Il paese dei segreti addii

di Mimmo Sammartino
Hacca, 2016

sabato 28 maggio 2016, ore 19.50
Piazza Orazio

«Un rivolo scarlatto come sangue sporcò la neve, che pareva un’offesa. E tutti pensarono che fosse accaduto qualcosa di irreparabile». Comincia con un mistero di neve il Natale di Pietrafiorita. Sullo sfondo, un borgo d’Appennino che si spopola. Il paese dei segreti addii si fa guscio vuoto nel suo tempo lento e inesorabile. In questo microcosmo, consuma la propria esistenza una umanità di margine: profeti, disertori, mutilati, angeli, zingari, ubriaconi, ninfomani, beghine, sordomuti, sciamani, musici falliti, sbirri, preti, truffatori, cantastorie. Uomini che partono per il mondo e qualche volta ripercorrono la strada a ritroso. È qui che tornano a cercarsi i padri e i figli che si sono perduti. È qui che padri e figli imparano di nuovo a sognarsi. Pietrafiorita resta però lontananza. Sguardo d’Appennino che domanda al destino o alla fortuna se possa ancora esistere una terra di ritorno.

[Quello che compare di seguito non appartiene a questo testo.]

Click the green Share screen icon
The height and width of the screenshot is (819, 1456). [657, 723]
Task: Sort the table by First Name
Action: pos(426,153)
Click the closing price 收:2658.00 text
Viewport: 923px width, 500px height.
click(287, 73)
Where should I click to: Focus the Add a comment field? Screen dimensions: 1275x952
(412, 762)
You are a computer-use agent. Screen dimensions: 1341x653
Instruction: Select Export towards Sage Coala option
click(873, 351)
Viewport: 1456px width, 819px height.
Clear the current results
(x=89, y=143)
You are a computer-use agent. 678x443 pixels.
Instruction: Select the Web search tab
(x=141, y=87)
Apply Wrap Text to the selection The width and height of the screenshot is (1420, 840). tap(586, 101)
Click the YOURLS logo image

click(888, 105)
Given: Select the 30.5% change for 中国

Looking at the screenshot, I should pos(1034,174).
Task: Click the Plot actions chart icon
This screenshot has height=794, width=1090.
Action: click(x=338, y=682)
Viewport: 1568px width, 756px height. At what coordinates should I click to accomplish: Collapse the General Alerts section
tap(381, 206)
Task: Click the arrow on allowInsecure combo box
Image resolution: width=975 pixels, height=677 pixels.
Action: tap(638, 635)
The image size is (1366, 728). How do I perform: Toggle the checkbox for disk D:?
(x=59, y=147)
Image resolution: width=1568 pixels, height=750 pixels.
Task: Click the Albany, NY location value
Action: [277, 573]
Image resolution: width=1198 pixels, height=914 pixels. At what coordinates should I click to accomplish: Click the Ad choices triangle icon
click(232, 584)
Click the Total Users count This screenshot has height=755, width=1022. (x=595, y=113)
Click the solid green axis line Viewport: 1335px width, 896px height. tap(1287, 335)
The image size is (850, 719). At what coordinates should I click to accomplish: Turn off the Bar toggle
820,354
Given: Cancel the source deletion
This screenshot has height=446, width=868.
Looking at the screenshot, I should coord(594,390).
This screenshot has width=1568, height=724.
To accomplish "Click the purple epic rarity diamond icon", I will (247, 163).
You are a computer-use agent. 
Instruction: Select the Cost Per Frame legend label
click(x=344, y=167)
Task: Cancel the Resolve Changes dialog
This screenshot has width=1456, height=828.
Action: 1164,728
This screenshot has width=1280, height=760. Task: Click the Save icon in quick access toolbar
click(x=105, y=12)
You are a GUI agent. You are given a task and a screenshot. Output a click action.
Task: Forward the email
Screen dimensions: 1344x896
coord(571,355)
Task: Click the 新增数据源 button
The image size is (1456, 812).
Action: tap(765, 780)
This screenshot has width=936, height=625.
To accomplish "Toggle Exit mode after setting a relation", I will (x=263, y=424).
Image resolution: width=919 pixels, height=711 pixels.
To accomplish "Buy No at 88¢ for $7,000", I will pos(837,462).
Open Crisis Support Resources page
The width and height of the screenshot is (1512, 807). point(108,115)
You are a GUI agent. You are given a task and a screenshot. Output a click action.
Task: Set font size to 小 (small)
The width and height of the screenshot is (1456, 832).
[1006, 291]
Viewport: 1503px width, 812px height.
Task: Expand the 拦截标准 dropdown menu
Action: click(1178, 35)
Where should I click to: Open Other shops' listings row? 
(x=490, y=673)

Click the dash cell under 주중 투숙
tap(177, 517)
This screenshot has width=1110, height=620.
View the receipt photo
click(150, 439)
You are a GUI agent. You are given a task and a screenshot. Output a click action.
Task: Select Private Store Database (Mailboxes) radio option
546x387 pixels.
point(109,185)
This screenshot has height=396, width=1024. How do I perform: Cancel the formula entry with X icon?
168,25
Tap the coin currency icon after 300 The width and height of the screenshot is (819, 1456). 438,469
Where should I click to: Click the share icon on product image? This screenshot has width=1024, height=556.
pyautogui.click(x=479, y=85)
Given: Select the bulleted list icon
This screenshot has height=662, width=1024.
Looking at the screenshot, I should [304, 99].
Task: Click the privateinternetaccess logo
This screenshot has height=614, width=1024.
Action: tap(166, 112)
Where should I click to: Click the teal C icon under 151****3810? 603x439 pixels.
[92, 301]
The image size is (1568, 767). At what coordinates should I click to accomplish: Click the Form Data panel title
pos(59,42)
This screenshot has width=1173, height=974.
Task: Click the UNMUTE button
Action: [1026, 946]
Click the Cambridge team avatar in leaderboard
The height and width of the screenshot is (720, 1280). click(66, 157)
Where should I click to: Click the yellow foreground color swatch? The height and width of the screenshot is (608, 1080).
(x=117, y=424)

Eppure nel villaggio, refrattario a storia e geografia, dove tutto accade come un’eco, non sono risparmiati i dolori: la disfatta del Don, l’8 settembre, l’eruzione del Vesuvio, l’occupazione delle terre, la tragedia di Marcinelle. È qui che il vecchio Geremia, morto molti anni prima (come attesta inequivocabilmente la lapide piantata nel camposanto), può conoscere l’amore. Per gli occhi d’oliva di Giuditta, il sogno negato quand’era solo un ragazzo. E poi, in una fioritura di biancospini, per Giuditta Seconda, l’abbraccio di carne che viene quando il Senzanome ha già imparato a leggere il vento. Finché il tempo non torna a farsi profezia. Meraviglia dolente di un canto d’usignuolo. Finché un’alba di sangue non cade dal cielo, come una rivelazione. Come una ferita.


L’autore

Mimmo Sammartino, giornalista, autore di testi di teatro e radio, è lucano e vive e lavora a Potenza. Ha pubblicato Vito ballava con le streghe (Sellerio Editore, Palermo, 2004), premio speciale della giuria per la narrativa al XXXIV Premio Letterario Basilicata, Un canto clandestino saliva dall’abisso (Sellerio Editore, Palermo, 2006), nella triade dei vincitori del Premio Letterario Città di Melfi 2007, Viandanti d’Herculia (Osanna Editore, Venosa, 2004), C’è qualcuno che piange qui? (Il Filo di Partenope, Napoli, 2008), 17 (Il Filo di Partenope, Napoli, 2009), Beslan (Il Filo di Partenope, Napoli, 2009), Il figlio del vino (Il Filo di Partenope, Napoli, 2013), Come la via Gluck nell’antologia La città svelata (Editrice Universosud, Potenza, 2015). Il racconto Il figlio del vino fa parte dell’antologia Natale mediterraneo – Scrittori del Sud raccontano (Interlinea, Novara, 2012). Alla storia di Vito ballava con le streghe è ispirato un percorso letterario che collega i borghi di Castelmezzano e Pietrapertosa (in provincia di Potenza), i paesi del “Volo dell’angelo”: su un antico sentiero contadino c’è una storia incisa sulla pietra, sussurrata dalle voci di sette totem parlanti, il “Percorso delle sette pietre”.